При этих словах я заметил, что мой собеседник слегка побледнел.

— Две тысячи гиней, — сказал он.

— Сударь, эта настойчивость…

— Четыре тысячи…

— Еще раз повторяю вам, я отказываюсь…

— В таком случае, — резко сказал он, — я вас убью!

Услыша эту безумную угрозу, я подумал, что передо мной сумасшедший.

— Извините, сударь, — сказал я, улыбаясь, — как ни хороша, быть может, моя картина, она не стоит, все же, человеческой жизни.

Лорд С. взглянул мне прямо в лицо.

— Мне нужна эта картина или ваша жизнь!

— Но тогда объяснитесь, так как я начинаю думать, что вы сошли с ума!
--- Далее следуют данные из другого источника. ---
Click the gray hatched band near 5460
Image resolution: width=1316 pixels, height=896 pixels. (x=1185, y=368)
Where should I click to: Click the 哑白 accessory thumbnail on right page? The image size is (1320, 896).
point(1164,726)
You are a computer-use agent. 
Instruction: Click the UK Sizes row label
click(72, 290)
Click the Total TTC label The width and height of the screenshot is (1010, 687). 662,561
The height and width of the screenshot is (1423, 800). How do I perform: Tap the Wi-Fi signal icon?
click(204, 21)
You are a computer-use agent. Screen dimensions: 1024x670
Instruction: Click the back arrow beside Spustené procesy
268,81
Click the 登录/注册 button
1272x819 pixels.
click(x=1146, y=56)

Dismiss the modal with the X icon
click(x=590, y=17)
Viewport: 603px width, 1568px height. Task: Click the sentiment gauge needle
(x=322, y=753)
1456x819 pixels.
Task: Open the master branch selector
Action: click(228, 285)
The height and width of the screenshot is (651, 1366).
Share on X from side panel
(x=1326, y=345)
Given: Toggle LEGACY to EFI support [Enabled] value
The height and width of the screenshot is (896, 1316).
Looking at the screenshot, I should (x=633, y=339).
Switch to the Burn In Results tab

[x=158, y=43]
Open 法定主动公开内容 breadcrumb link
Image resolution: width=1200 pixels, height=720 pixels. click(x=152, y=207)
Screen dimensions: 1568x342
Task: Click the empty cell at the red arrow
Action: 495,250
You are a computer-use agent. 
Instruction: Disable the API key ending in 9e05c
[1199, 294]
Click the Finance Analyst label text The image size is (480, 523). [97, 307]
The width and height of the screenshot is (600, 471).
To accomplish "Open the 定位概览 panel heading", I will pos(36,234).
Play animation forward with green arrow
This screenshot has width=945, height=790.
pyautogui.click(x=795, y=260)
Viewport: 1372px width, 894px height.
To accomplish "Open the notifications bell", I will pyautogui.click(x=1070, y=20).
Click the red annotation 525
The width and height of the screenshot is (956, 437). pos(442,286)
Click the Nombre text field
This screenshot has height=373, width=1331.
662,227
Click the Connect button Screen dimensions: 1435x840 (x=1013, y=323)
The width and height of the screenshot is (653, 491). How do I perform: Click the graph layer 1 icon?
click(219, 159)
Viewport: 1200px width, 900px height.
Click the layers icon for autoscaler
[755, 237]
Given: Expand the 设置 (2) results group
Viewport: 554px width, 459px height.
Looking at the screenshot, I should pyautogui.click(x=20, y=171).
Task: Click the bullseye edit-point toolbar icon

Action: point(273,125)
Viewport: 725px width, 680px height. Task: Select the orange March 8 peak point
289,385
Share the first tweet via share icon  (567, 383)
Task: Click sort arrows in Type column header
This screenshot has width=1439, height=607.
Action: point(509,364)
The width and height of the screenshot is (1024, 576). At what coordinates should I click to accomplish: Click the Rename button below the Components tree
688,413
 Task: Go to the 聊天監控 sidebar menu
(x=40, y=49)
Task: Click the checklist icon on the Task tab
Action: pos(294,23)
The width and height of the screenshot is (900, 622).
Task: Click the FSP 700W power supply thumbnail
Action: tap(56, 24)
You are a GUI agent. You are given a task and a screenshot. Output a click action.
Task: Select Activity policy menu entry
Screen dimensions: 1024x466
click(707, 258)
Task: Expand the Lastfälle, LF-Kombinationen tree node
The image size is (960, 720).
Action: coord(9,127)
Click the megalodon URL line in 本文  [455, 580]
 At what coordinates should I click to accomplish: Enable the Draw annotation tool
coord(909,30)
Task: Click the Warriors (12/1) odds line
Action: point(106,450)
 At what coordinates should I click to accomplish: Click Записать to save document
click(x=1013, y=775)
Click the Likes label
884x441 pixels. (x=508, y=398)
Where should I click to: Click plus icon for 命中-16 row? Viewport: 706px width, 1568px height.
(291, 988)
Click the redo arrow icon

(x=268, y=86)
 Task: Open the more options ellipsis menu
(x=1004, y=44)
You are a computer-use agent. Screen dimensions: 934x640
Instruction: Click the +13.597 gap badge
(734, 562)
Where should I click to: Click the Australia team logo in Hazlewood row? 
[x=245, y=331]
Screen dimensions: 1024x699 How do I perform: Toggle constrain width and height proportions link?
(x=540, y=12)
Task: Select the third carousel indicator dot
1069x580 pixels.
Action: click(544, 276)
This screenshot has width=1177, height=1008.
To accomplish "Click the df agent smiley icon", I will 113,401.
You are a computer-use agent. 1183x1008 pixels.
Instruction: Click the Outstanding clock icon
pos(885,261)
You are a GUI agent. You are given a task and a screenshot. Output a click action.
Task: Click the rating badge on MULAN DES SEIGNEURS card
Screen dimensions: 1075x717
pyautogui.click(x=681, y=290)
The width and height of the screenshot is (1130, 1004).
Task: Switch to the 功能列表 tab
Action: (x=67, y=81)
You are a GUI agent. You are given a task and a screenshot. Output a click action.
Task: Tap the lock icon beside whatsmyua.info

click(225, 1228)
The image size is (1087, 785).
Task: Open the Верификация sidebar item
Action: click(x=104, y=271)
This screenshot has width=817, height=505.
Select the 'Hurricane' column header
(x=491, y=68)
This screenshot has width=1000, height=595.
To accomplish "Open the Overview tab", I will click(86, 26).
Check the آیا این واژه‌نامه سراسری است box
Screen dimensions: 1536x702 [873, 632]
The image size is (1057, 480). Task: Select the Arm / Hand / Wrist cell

— Я не сумасшедший, — возразил лорд С., — но мое решение непоколебимо. Я не имею права сказать более, но я еще раз предлагаю вам десять тысяч гиней, которые, если не ошибаюсь, составят двести шестьдесят тысяч франков. Я вам даю срок до завтра… В полдень я приду за ответом.

— Но, сударь, я не изменю моего решения… совершенно бесполезна…

— В таком случае я вас убью.

Сказав это, он исчез.

Оставшись один, я спрашивал себя, смеяться мне или опасаться смешной настойчивости этого любителя. Я не боялся его угроз, но меня сильно занимал вопрос: почему он так упрямо желал иметь мою картину?

А Изабелла не возвращалась. Мое беспокойство все более и более усиливалось.

Я ничего еще не знал, но чувствовал какой-то невольный страх. Эта женщина до такой степени овладела мной, что без нее я не мог жить.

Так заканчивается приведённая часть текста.